Bir Suriye toplantısı "tapesi" sosyal medyaya düşmüştü. Ortam dinlemesi olduğu anlaşılan kayıtta, eğer kayıtlar gerçekse, Dışişleri Bakanı Ahmet Davutoğlu, MİT Müsteşarı Hakan Fidan, Dışişleri Bakanlığı Müsteşarı Feridun Sinirlioğlu ve Genelkurmay 2. Başkanı Orgeneral Yaşar Güler arasında bir savaş toplantısı yapılmış.
Ses kaydında Hakan Fidan'a ait olduğu öne sürülen sesin, "Gerekirse Suriye'ye dört adam gönderirim. Türkiye'ye 8 füze attırıp savaş gerekçesi üretirim" dendiği iddia edilmişti. Ses kaydının gerçekliğini bilemeyiz ama o günden bugüne köprü altında çok sular aktı.
Kilis başta olmak üzere, birçok yere onlarca roket atıldı. Ha bu arada Suriye'de ne zaman olduk? 15 Temmuz Darbe Girişimi sonrası?
Ve bugün bize denilen şu "Kilis'e roket istemiyorsanız, Suriye'de olmalısınız".
Bence de biz Suriye'de olmalıyız ama nasıl? İşte burası çok önemli? Türkiye, Suriye'deydi ama çıktı. Süleyman Şah Türbesi gibi bir vatan toprağını terk ettikten sonra, meşru müdafaa hakkını elinin tersiyle ittikten sonra, neden şimdi illegal yolla tekrar Suriye'de olmada ısrarcı acaba?
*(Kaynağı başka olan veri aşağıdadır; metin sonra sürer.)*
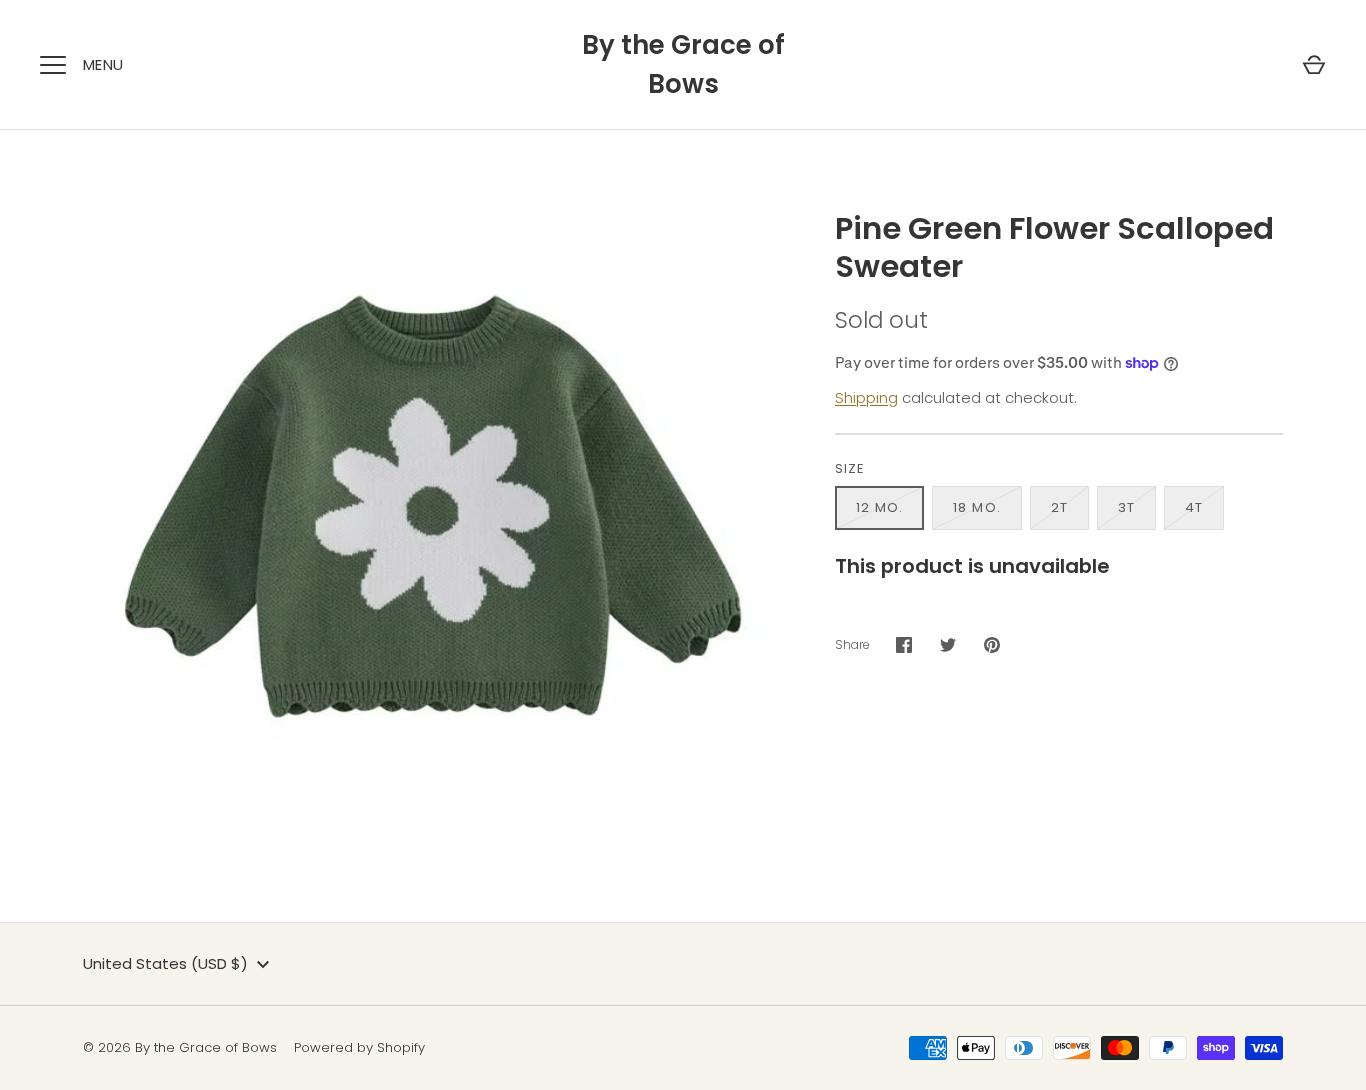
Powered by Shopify (359, 1047)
Türkiye'yi buraya bilmediğimiz şantajlar mı soktu?
Bu konuda sorulacak çok sorular var. Süleyman Şah'ı "türbe" olarak değil de vatan olarak görseydik, bugün her şey çok farklı olurdu. O gün sandukayı alıp kaçan, aynı iktidar değil miydi?
Sorular, çelişkiler iç içe?
Batılı güçlerin hiç biri, IŞİD karşısına çıkmaz iken, biz "Rakka'ya da gireceğiz" diyoruz. Sayın Numan Kurtulmuş "başımıza ne geldiyse yanlış Suriye politikamızdan geldi" demişti.
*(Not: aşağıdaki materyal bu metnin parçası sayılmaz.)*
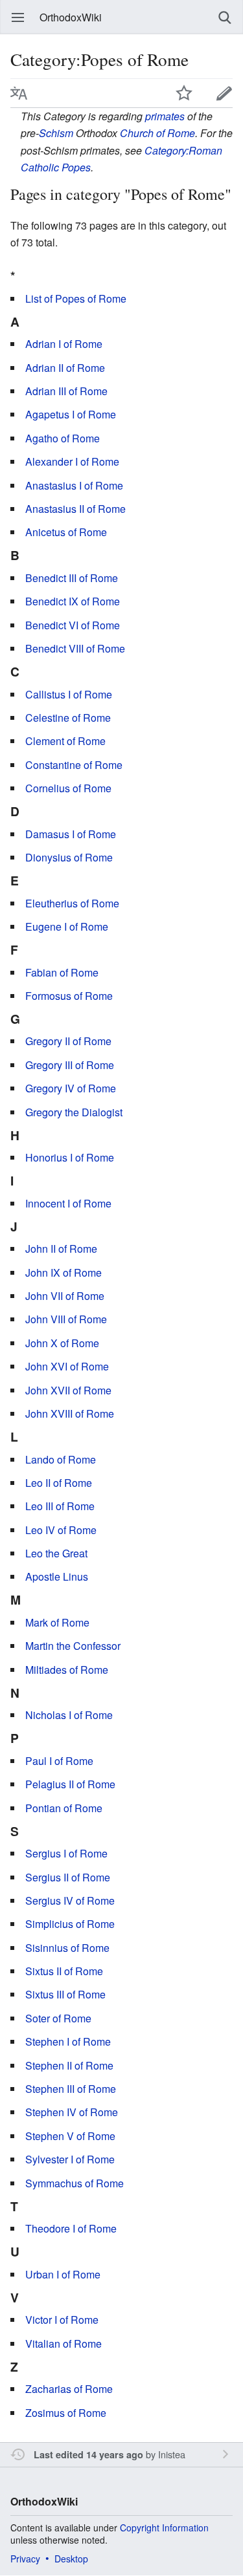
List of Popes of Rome (75, 298)
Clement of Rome (65, 740)
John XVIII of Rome (69, 1413)
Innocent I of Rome (68, 1203)
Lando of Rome (60, 1459)
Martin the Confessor (73, 1645)
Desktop (71, 2558)
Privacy (25, 2558)
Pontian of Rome (63, 1808)
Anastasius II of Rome (75, 508)
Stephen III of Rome (70, 2088)
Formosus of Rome (69, 995)
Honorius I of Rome (69, 1157)
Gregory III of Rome (69, 1064)
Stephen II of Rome (69, 2065)
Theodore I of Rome (71, 2228)
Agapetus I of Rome (70, 414)
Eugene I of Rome (66, 926)
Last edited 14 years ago (88, 2454)
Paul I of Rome (59, 1760)
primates (165, 116)
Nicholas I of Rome (69, 1714)
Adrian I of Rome (63, 343)
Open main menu (18, 17)
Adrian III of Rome (66, 391)
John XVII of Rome (68, 1390)
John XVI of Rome (67, 1366)
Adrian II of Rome (65, 367)
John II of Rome (61, 1248)
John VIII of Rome (66, 1319)
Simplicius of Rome (70, 1923)
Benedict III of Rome (71, 577)
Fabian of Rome (61, 972)
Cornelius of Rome (68, 788)
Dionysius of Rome (69, 857)
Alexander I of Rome (72, 461)
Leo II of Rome (58, 1482)
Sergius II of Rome (67, 1877)
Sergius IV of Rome (70, 1900)
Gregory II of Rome (68, 1041)
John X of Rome (62, 1343)
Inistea (171, 2454)
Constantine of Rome (73, 764)
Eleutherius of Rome (72, 903)
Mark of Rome (57, 1622)
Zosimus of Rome (65, 2412)
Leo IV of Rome (61, 1529)
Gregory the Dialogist (73, 1112)
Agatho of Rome (62, 438)
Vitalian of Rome (63, 2343)
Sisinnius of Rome (67, 1947)
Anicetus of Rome (66, 532)
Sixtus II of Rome (64, 1971)
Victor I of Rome (61, 2319)
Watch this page (184, 93)
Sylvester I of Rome (70, 2159)
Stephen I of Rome (68, 2041)
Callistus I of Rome (68, 694)
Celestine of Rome (68, 717)
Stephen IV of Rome (71, 2112)
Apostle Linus (56, 1576)
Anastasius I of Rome (74, 485)
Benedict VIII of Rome (75, 648)
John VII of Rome (64, 1295)
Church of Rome (157, 132)
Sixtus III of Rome (65, 1994)
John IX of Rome (63, 1272)
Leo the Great (56, 1553)
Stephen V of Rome (70, 2135)
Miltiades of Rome (66, 1669)
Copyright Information (164, 2527)
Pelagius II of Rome (70, 1784)
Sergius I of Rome (66, 1853)
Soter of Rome (58, 2018)
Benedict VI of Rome (72, 625)
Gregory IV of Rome (70, 1088)
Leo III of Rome (60, 1506)
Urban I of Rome (62, 2274)
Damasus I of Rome (70, 834)
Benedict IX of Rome (72, 601)
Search (225, 17)
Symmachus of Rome (74, 2183)
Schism (56, 132)
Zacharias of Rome (69, 2388)
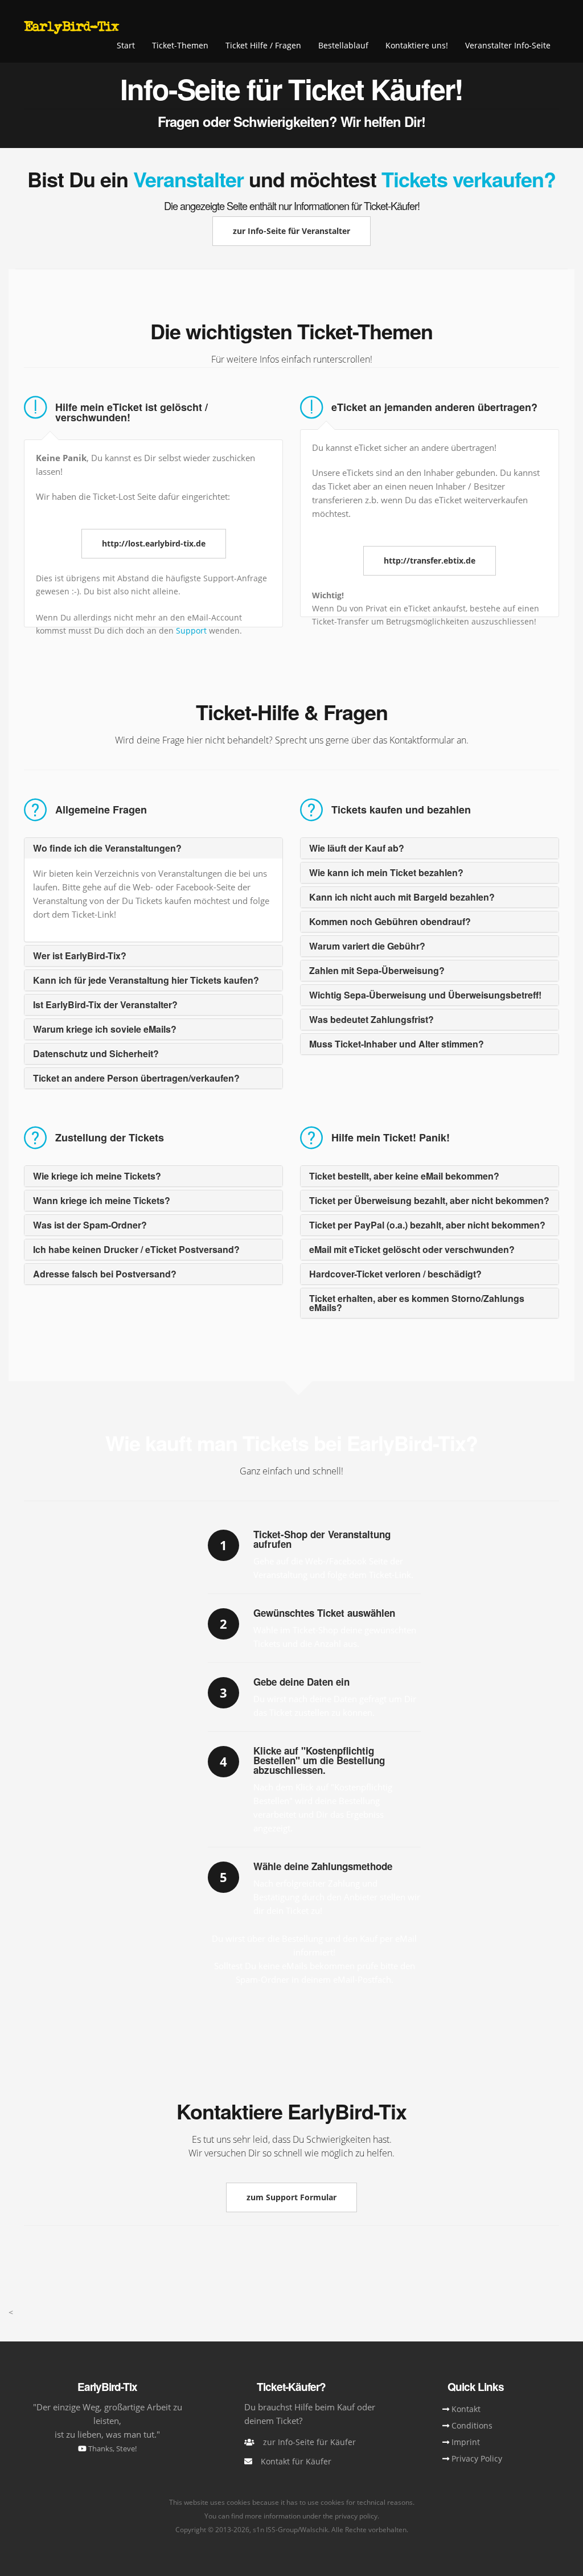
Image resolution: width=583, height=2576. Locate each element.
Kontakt (466, 2409)
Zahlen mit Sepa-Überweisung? (377, 970)
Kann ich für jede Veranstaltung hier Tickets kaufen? (146, 980)
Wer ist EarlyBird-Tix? (79, 955)
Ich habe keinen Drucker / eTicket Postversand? (136, 1249)
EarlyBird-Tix (71, 26)
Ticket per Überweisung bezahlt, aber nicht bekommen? (429, 1200)
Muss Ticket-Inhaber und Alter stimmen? (396, 1043)
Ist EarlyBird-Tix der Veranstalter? (105, 1004)
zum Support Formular (291, 2197)
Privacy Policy (476, 2458)
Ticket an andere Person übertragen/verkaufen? (136, 1077)
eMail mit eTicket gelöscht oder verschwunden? (412, 1249)
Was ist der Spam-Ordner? (90, 1224)
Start (126, 45)
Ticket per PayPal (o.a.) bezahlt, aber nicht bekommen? (427, 1224)
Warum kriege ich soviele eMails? (104, 1029)
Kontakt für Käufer (296, 2461)
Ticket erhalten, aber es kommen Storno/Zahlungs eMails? (416, 1303)
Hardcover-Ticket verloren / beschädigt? (395, 1273)
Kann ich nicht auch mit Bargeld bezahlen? (402, 896)
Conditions (471, 2425)
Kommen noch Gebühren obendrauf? (390, 921)
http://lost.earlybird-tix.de (154, 543)
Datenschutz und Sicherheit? (96, 1053)
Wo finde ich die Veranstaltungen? (107, 847)
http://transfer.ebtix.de (429, 560)
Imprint (465, 2442)
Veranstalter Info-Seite (508, 45)
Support (192, 630)
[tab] (153, 848)
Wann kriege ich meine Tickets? (101, 1200)
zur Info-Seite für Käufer (309, 2442)
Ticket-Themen (180, 45)
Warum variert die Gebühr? (367, 945)
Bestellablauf (343, 45)
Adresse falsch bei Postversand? (104, 1273)
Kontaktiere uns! (416, 45)
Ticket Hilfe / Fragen (263, 45)
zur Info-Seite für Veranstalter (291, 230)
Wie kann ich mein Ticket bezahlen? (386, 872)
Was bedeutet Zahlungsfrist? (371, 1019)
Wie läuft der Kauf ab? (356, 847)
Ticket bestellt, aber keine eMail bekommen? (404, 1175)
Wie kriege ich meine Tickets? (97, 1175)
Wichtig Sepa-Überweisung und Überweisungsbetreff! (425, 994)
Madem öyle,"yanlış Suriye politikamız" yerini neden doğru Suriye politikasına bırakmıyor bir türlü? İktidarın içinde Davutoğlu unsurları mı var hala?
Rusya ve İran ile Suriye konusunda eğer anlaştıysak ki, anlaştık, öyle ise neden ÖSO'yu kutsuyoruz?
İnşallah ileri de;
"ÖSO bizi kandırdı!" demeyiz.
"Askerimizi düşmana ÖSO teslim etti" demeyiz.
"ÖSO bizi sırtımızdan vurdu!" demeyiz.
Çünkü bir zamanlar "açılım yanlış" diyen bizlere "barışa karşısınız" denmişti. Gülen'e "hocaefendi", ihanetlerine ise "hizmet hareketi" denmişti. Hepsinde, halı çıktık.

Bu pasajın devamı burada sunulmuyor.